A l’origine— Le patronyme languedocien Audigier est l’un des multiples dérivés de
l’ancien nom de baptême d’origine germanique Aldhari, composé de ald-, vieux et -hari,
qui signifie armée.
La médaille de François d’Alençon — Richard Audigier était en 1544 affineur d’or et
d’argent à la Monnaie de Bourges. De 1547 à 1579, il y fut essayeur. Quand le roi Henri
III offrit le duché de Berry à son frère François d’Alençon en 1576, la ville de Bourges,
voulant honorer le duc, lui remit une médaille exécutée par la Monnaie et à laquelle
Richard Audigier avait participé.
Une lignée de qualité en Vivarais — La famille noble d’Audigier était originaire de
Saint-Paul-Trois-Châteaux en Dauphiné.
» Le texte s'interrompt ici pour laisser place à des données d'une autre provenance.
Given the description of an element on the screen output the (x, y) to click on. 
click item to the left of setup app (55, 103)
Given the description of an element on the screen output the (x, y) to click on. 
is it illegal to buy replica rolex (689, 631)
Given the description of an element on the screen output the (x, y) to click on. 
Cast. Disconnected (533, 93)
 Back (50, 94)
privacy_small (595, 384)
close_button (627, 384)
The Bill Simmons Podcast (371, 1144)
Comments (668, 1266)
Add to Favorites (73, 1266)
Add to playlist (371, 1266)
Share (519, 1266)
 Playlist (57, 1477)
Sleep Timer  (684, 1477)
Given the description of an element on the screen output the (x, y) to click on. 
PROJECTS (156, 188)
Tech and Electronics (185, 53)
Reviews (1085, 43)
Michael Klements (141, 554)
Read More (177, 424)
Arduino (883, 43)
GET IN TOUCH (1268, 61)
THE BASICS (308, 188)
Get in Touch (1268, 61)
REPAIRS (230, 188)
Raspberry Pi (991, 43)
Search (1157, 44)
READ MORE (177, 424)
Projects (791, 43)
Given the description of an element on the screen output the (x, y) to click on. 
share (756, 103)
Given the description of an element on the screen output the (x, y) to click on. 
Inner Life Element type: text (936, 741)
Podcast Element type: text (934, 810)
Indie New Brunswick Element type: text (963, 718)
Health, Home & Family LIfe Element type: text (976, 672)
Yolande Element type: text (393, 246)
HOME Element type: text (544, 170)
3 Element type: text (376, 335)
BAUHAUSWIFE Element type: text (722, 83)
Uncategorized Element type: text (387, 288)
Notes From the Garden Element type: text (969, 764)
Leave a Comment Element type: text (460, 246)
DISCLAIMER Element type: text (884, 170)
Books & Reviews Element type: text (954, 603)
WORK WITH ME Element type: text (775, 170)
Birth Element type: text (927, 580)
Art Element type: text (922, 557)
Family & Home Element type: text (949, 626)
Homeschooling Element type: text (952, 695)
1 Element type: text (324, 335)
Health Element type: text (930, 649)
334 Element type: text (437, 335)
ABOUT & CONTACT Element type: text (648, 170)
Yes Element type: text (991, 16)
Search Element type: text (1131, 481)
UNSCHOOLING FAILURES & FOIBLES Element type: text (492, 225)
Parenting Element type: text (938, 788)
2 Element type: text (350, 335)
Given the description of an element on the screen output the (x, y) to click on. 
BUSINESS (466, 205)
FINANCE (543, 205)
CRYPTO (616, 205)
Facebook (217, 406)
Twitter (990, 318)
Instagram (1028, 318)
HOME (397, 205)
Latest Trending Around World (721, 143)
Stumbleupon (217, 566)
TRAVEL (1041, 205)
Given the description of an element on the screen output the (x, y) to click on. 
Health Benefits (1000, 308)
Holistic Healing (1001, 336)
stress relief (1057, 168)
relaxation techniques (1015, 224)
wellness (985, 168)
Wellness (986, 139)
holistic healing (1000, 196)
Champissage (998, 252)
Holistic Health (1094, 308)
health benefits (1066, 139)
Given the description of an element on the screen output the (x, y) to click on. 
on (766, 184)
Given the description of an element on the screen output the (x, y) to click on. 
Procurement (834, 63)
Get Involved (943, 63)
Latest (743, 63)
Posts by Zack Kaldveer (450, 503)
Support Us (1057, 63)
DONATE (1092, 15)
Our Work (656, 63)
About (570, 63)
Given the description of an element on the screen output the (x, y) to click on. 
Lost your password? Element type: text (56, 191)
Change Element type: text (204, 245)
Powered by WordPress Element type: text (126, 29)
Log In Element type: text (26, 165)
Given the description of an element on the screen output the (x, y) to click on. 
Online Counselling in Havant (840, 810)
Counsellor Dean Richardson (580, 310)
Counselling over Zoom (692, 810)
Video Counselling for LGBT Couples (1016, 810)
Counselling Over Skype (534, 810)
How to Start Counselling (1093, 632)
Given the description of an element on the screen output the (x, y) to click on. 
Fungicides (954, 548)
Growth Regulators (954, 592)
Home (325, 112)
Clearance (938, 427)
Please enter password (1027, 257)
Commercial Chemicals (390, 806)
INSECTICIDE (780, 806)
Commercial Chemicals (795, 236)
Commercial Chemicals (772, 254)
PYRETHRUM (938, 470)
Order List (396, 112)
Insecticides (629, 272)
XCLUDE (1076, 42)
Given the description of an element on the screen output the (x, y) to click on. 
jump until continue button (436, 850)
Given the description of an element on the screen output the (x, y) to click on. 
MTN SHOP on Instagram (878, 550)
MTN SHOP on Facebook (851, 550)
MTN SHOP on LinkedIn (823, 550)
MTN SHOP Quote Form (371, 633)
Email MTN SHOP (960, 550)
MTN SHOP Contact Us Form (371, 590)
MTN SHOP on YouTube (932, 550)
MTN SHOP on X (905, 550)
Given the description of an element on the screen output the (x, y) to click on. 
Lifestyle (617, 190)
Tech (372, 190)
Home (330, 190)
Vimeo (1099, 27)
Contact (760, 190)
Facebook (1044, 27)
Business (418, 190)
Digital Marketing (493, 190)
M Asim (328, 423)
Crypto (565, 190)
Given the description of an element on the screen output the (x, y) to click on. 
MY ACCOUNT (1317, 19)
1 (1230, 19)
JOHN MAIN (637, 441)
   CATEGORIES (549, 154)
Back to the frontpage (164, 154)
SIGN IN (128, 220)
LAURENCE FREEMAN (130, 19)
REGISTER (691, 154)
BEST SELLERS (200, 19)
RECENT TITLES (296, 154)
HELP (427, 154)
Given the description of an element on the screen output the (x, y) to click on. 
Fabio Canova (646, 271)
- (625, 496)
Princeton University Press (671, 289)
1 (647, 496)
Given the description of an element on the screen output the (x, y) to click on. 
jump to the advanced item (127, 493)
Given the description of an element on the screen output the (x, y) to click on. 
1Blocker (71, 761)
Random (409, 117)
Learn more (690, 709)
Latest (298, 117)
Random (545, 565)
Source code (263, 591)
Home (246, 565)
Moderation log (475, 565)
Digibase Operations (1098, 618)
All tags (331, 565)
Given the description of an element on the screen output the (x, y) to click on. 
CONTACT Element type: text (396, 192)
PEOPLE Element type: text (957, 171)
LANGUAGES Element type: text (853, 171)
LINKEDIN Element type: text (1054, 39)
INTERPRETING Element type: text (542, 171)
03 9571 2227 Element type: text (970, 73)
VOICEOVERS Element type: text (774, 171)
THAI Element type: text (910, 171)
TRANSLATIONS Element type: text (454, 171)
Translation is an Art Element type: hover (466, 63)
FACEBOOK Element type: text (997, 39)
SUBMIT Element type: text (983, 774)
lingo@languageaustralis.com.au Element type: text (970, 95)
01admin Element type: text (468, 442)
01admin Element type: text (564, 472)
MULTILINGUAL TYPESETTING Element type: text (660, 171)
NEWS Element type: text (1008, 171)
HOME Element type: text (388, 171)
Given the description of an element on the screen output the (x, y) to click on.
Parmi ses membres, Jacques d’Audigier, qui se
maria en 1580, était écuyer au mandement de Vogué. Alexandre d’Audigier, bachelier en
droit, châtelain de Saint-Fortunat, eut pour petit-fils Henri d’Audigier, lui-même docteur
et avocat, juge de Gluyras, Saint-Fortunat et Bavas. Henri, en sa qualité de noble, assista
en 1679 aux états particuliers du Vivarais tenus à Tournon. Un descendant, Alexandre
d’Audigier, qui épousa en 1789 Anne de Meyssonnier de Châteauvieux, prit part aux
assemblées de la noblesse qui se tinrent cette année-là à Villeneuve-de-Berg. Grand-père
d’Henri (voir ci-dessous), il mourut en 1838.
Un plaisant chroniqueur — Henri comte d’Audigier (1828-1872), natif de Bourg-Saint-
Andéol, était le petit-fils d’Alexandre d’Audigier (voir ci-dessus). Ancien élève de ...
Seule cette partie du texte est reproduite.